Sandy poured some coffee from the freshly brewed pot on the counter into a styrofoam cup , dropped two quarters into the coffee can, removed three and went to the barrel beside the pot belly stove and and made himself comfortable. Within five minutes the door swung open, ringing the cow bell hanging on a leather strap nailed to the back.

Maude Barney trudged in, burdened by a large backpack which was half the size of her body. She was only about five feet tall but strong as an ox. She laid the pack near the stove and went to the counter for a coffee.

"That's on me!", Sandy called out.

"To hell with you! I ain't going to be obligated to you for nothing! The only reason I'm guiding you into the woods is because I hope to see you get stomped by that dang moose!"

Maude was a true woman of the woods and beneath her tough exterior dwelled a heart of stone. She spent most of her life in a small cabin deep in the woods and earned money selling pelts from various animals she found by the roadside. She also concocted an excellent moonshine, which was considered the very best in the area. The local bar owners bought it, bottled it and sold it in their establishments. It caught on quickly with the "New Adirondackers", who utilized it as a rust remover and laxative

Maude took a swig of her coffee. "Where's that other good fer nuthin' who's goin'with us? I ain't hangin' aroun' here all mornin'."
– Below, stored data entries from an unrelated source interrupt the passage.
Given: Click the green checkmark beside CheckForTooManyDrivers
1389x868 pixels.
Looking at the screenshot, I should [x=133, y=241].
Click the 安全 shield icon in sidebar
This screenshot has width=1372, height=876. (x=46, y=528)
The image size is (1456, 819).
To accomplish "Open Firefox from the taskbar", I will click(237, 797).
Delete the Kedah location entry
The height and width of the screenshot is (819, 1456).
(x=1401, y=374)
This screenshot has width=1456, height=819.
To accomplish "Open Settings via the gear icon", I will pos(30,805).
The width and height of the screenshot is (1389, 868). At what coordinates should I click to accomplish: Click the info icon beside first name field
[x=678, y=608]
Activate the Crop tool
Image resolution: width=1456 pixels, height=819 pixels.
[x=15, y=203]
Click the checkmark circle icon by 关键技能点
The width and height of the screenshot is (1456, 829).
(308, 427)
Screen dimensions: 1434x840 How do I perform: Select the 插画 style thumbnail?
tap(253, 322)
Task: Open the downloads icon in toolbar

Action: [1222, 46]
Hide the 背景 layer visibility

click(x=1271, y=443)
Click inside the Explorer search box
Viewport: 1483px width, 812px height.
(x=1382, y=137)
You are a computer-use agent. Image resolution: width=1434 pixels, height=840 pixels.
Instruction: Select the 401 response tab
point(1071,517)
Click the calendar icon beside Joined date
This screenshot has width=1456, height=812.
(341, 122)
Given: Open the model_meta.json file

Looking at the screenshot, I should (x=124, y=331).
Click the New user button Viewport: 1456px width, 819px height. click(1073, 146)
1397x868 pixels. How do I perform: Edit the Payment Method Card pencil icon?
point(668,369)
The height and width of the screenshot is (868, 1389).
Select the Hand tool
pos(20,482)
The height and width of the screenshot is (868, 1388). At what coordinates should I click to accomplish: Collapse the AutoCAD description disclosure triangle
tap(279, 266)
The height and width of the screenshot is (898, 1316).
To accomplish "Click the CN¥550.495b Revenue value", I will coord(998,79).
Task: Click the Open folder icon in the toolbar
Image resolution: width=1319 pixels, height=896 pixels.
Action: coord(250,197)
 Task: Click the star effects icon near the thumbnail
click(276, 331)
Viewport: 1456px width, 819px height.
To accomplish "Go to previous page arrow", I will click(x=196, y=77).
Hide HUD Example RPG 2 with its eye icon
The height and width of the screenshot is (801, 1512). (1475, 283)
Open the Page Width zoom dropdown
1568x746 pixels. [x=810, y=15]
Just then the bell jangled and in walked Hawley Snyder. Hawley was a stocky barrel-chested German in his late fifties. As far back as anyone around could remember, all he ever wore was a yellow jump suit with a red lightning bolt and a leather football helmet. It was rumored that he had at one time travelled the world as BANGO, THE HUMAN CANNON BALL. Later, it is rumored, he wrestled alligators at a roadside attraction in Georgia. No one knew for sure, since Hawley couldn't speak a word of English. No one was sure of which language he spoke but it didn't matter much since he hated people and spent most of his time in the woods anyway.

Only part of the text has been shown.